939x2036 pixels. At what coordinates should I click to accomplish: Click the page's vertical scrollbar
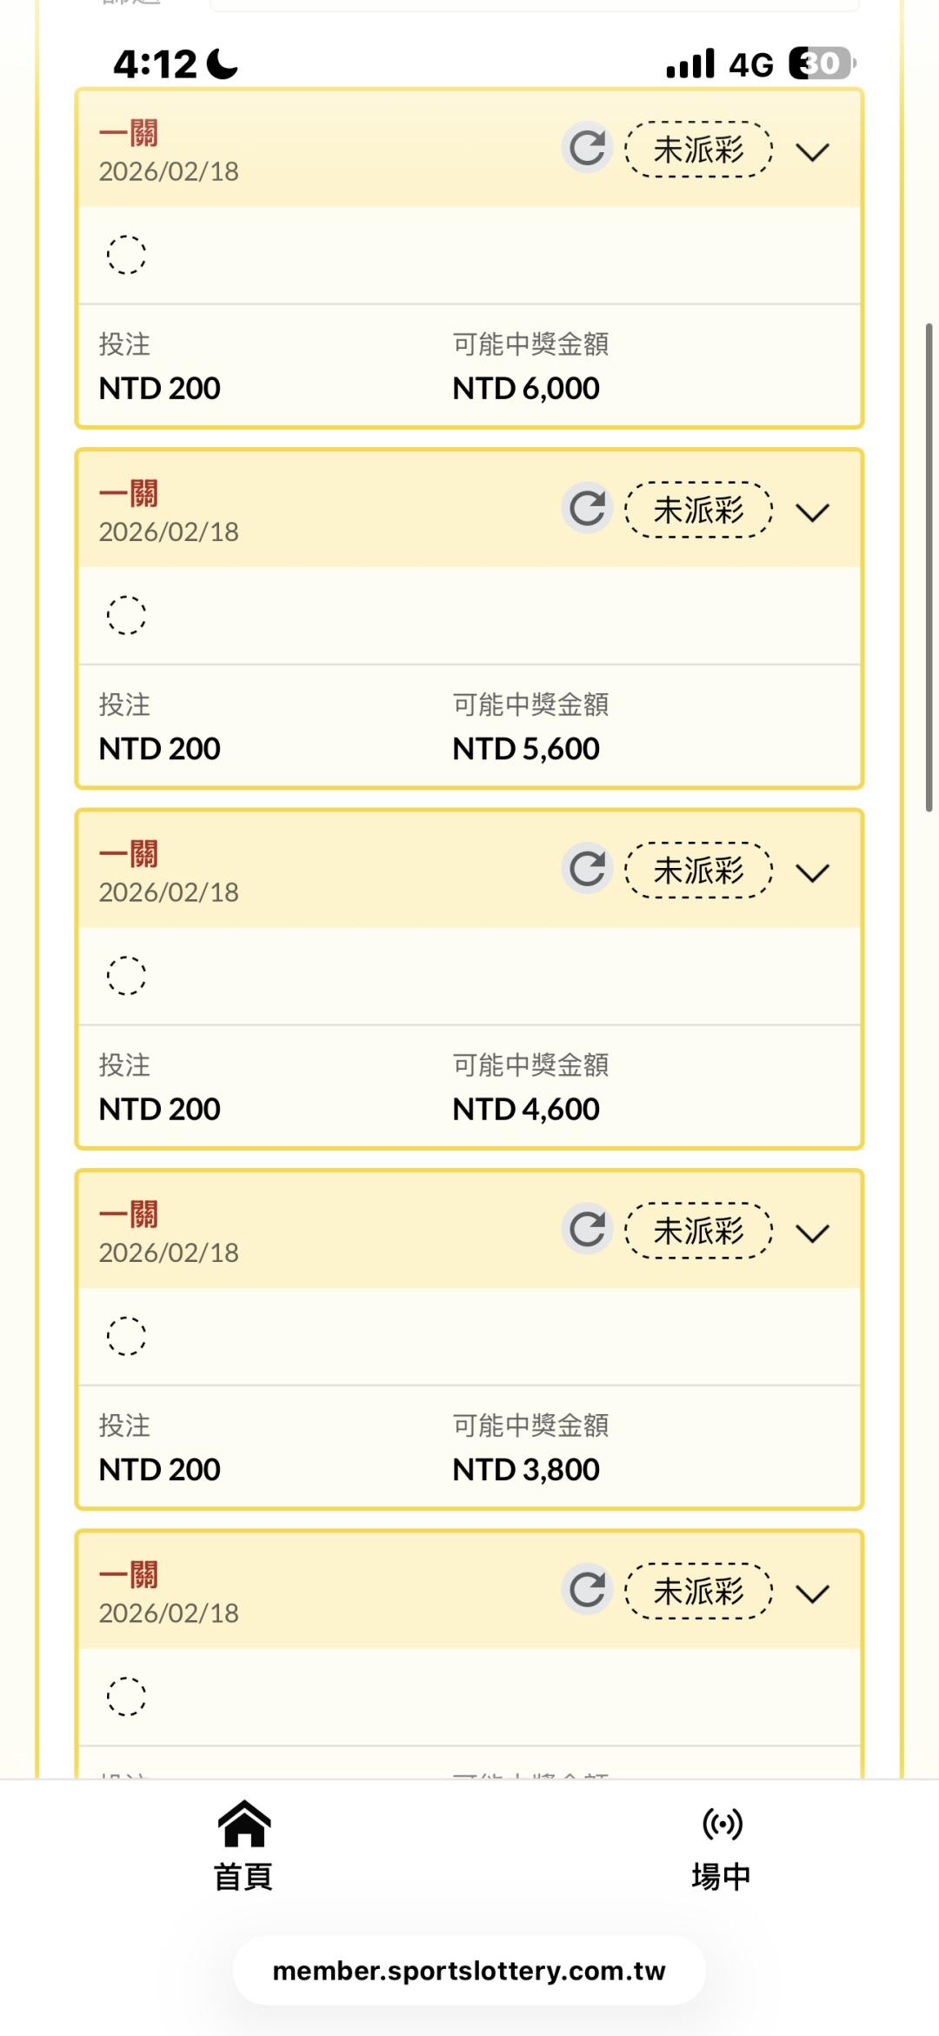pos(929,567)
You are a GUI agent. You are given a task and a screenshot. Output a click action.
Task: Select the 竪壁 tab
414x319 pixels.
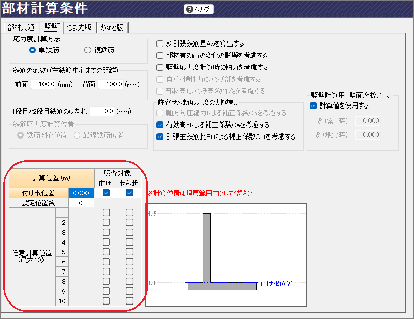(51, 27)
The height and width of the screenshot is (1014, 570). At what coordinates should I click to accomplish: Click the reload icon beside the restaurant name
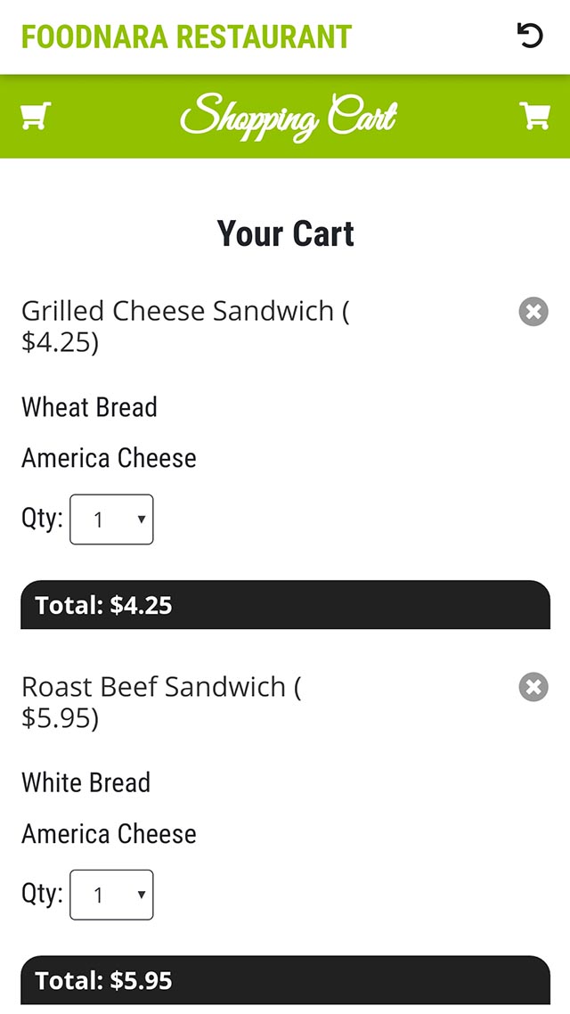click(530, 36)
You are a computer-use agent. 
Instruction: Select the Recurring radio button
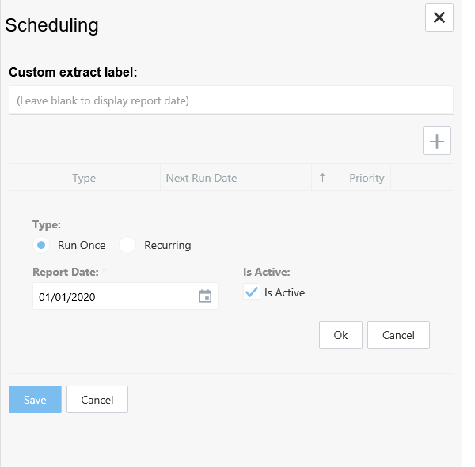[127, 245]
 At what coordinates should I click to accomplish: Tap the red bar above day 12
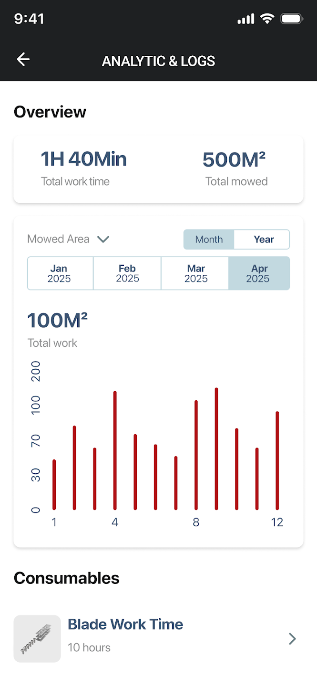[277, 460]
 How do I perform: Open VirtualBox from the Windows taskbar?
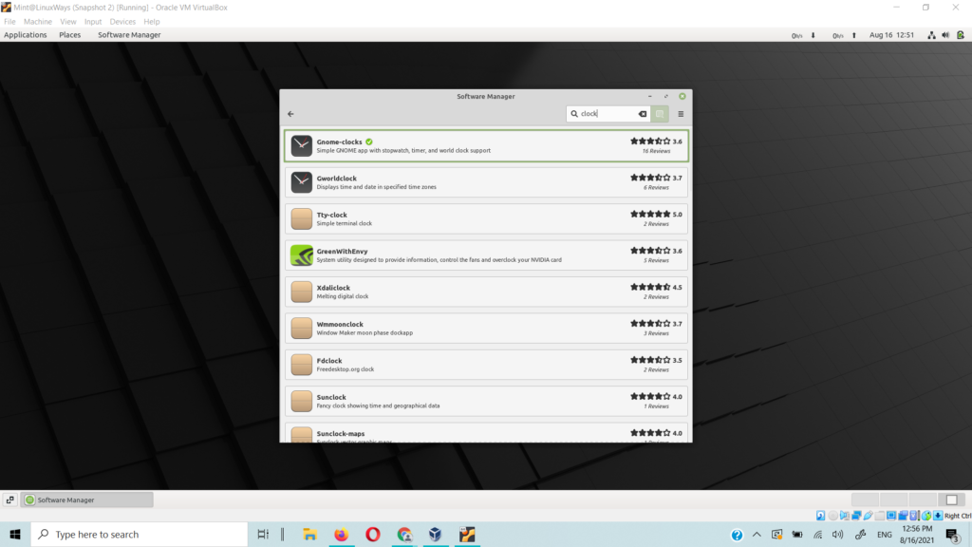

» **Exercise goal**
The lines to copy run from the line containing "Task: Select the 竪壁 tab" through the end of the data above; copy exactly those, minus the pictures.

» **Your solution**
Task: Select the 竪壁 tab
414x319 pixels.
(51, 27)
The height and width of the screenshot is (1014, 570). At what coordinates should I click to accomplish: Click the reload icon beside the restaurant name
click(530, 36)
You are a computer-use agent. 
Instruction: Select the Recurring radio button
[127, 245]
 At what coordinates should I click to accomplish: Tap the red bar above day 12
[277, 460]
 How do I perform: Open VirtualBox from the Windows taskbar?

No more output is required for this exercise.